■ Work to complete ■
Please retype all the data below exactly, line for line.

[Collected data entries]
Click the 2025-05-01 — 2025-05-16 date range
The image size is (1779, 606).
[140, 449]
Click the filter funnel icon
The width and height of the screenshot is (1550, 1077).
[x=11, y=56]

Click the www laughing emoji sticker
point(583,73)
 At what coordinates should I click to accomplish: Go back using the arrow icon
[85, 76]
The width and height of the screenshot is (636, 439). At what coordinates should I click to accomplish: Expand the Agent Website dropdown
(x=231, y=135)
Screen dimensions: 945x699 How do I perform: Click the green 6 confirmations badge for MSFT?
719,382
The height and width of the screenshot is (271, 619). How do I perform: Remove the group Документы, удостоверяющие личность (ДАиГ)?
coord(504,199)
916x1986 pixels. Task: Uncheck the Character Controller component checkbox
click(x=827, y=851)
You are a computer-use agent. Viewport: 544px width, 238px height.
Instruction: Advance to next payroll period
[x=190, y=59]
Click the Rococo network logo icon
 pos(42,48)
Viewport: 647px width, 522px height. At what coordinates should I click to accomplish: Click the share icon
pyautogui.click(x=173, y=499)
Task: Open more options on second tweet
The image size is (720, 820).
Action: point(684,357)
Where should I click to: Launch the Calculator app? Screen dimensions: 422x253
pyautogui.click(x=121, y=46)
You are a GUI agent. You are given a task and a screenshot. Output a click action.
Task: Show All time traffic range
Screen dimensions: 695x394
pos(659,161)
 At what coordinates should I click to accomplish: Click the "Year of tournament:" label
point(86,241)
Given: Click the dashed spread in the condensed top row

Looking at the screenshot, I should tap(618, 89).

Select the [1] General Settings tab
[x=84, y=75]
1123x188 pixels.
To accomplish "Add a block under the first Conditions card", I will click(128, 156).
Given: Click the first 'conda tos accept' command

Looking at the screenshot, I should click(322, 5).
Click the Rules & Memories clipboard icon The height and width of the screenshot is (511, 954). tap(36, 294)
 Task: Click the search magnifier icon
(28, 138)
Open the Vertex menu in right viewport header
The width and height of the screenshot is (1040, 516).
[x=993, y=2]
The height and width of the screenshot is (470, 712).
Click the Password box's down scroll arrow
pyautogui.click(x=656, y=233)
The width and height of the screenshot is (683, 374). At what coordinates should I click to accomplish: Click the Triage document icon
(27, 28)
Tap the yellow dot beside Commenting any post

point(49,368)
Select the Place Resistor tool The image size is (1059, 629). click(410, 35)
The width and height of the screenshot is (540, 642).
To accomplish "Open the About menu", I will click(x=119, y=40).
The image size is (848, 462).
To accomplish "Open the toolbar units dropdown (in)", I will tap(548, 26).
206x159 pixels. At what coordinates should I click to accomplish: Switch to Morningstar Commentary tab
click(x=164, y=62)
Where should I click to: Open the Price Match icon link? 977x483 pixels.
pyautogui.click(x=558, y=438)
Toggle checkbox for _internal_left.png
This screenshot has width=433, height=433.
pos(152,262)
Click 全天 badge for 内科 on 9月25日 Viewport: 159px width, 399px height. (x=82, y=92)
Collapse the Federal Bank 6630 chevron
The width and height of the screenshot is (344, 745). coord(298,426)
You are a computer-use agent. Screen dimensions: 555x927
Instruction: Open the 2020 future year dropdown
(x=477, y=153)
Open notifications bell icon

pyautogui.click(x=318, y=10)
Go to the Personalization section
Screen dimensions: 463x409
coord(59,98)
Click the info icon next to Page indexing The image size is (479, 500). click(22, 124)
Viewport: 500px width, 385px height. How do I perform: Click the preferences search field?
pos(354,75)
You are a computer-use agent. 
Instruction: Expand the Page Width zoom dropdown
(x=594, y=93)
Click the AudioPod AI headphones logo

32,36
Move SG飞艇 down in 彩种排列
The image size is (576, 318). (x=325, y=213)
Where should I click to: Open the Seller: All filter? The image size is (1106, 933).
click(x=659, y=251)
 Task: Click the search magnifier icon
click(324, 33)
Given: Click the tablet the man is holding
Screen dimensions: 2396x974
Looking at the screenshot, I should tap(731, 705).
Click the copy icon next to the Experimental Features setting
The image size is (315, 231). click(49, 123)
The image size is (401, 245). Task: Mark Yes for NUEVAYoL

■ Exercise output ■
Click the 2025-05-01 — 2025-05-16 date range
The image size is (1779, 606).
[140, 449]
Click the filter funnel icon
The width and height of the screenshot is (1550, 1077).
[x=11, y=56]

Click the www laughing emoji sticker
point(583,73)
 At what coordinates should I click to accomplish: Go back using the arrow icon
[85, 76]
The width and height of the screenshot is (636, 439). At what coordinates should I click to accomplish: Expand the Agent Website dropdown
(x=231, y=135)
Screen dimensions: 945x699 How do I perform: Click the green 6 confirmations badge for MSFT?
719,382
The height and width of the screenshot is (271, 619). How do I perform: Remove the group Документы, удостоверяющие личность (ДАиГ)?
coord(504,199)
916x1986 pixels. Task: Uncheck the Character Controller component checkbox
click(x=827, y=851)
You are a computer-use agent. Viewport: 544px width, 238px height.
Instruction: Advance to next payroll period
[x=190, y=59]
Click the Rococo network logo icon
 pos(42,48)
Viewport: 647px width, 522px height. At what coordinates should I click to accomplish: Click the share icon
pyautogui.click(x=173, y=499)
Task: Open more options on second tweet
The image size is (720, 820).
Action: point(684,357)
Where should I click to: Launch the Calculator app? Screen dimensions: 422x253
pyautogui.click(x=121, y=46)
You are a GUI agent. You are given a task and a screenshot. Output a click action.
Task: Show All time traffic range
Screen dimensions: 695x394
pos(659,161)
 At what coordinates should I click to accomplish: Click the "Year of tournament:" label
point(86,241)
Given: Click the dashed spread in the condensed top row

Looking at the screenshot, I should tap(618, 89).

Select the [1] General Settings tab
[x=84, y=75]
1123x188 pixels.
To accomplish "Add a block under the first Conditions card", I will click(128, 156).
Given: Click the first 'conda tos accept' command

Looking at the screenshot, I should click(322, 5).
Click the Rules & Memories clipboard icon The height and width of the screenshot is (511, 954). tap(36, 294)
 Task: Click the search magnifier icon
(28, 138)
Open the Vertex menu in right viewport header
The width and height of the screenshot is (1040, 516).
[x=993, y=2]
The height and width of the screenshot is (470, 712).
Click the Password box's down scroll arrow
pyautogui.click(x=656, y=233)
The width and height of the screenshot is (683, 374). At what coordinates should I click to accomplish: Click the Triage document icon
(27, 28)
Tap the yellow dot beside Commenting any post

point(49,368)
Select the Place Resistor tool The image size is (1059, 629). click(410, 35)
The width and height of the screenshot is (540, 642).
To accomplish "Open the About menu", I will click(x=119, y=40).
The image size is (848, 462).
To accomplish "Open the toolbar units dropdown (in)", I will tap(548, 26).
206x159 pixels. At what coordinates should I click to accomplish: Switch to Morningstar Commentary tab
click(x=164, y=62)
Where should I click to: Open the Price Match icon link? 977x483 pixels.
pyautogui.click(x=558, y=438)
Toggle checkbox for _internal_left.png
This screenshot has width=433, height=433.
pos(152,262)
Click 全天 badge for 内科 on 9月25日 Viewport: 159px width, 399px height. (x=82, y=92)
Collapse the Federal Bank 6630 chevron
The width and height of the screenshot is (344, 745). coord(298,426)
You are a computer-use agent. Screen dimensions: 555x927
Instruction: Open the 2020 future year dropdown
(x=477, y=153)
Open notifications bell icon

pyautogui.click(x=318, y=10)
Go to the Personalization section
Screen dimensions: 463x409
coord(59,98)
Click the info icon next to Page indexing The image size is (479, 500). click(22, 124)
Viewport: 500px width, 385px height. How do I perform: Click the preferences search field?
pos(354,75)
You are a computer-use agent. 
Instruction: Expand the Page Width zoom dropdown
(x=594, y=93)
Click the AudioPod AI headphones logo

32,36
Move SG飞艇 down in 彩种排列
The image size is (576, 318). (x=325, y=213)
Where should I click to: Open the Seller: All filter? The image size is (1106, 933).
click(x=659, y=251)
 Task: Click the search magnifier icon
click(324, 33)
Given: Click the tablet the man is holding
Screen dimensions: 2396x974
Looking at the screenshot, I should tap(731, 705).
Click the copy icon next to the Experimental Features setting
The image size is (315, 231). click(49, 123)
The image size is (401, 245). Task: Mark Yes for NUEVAYoL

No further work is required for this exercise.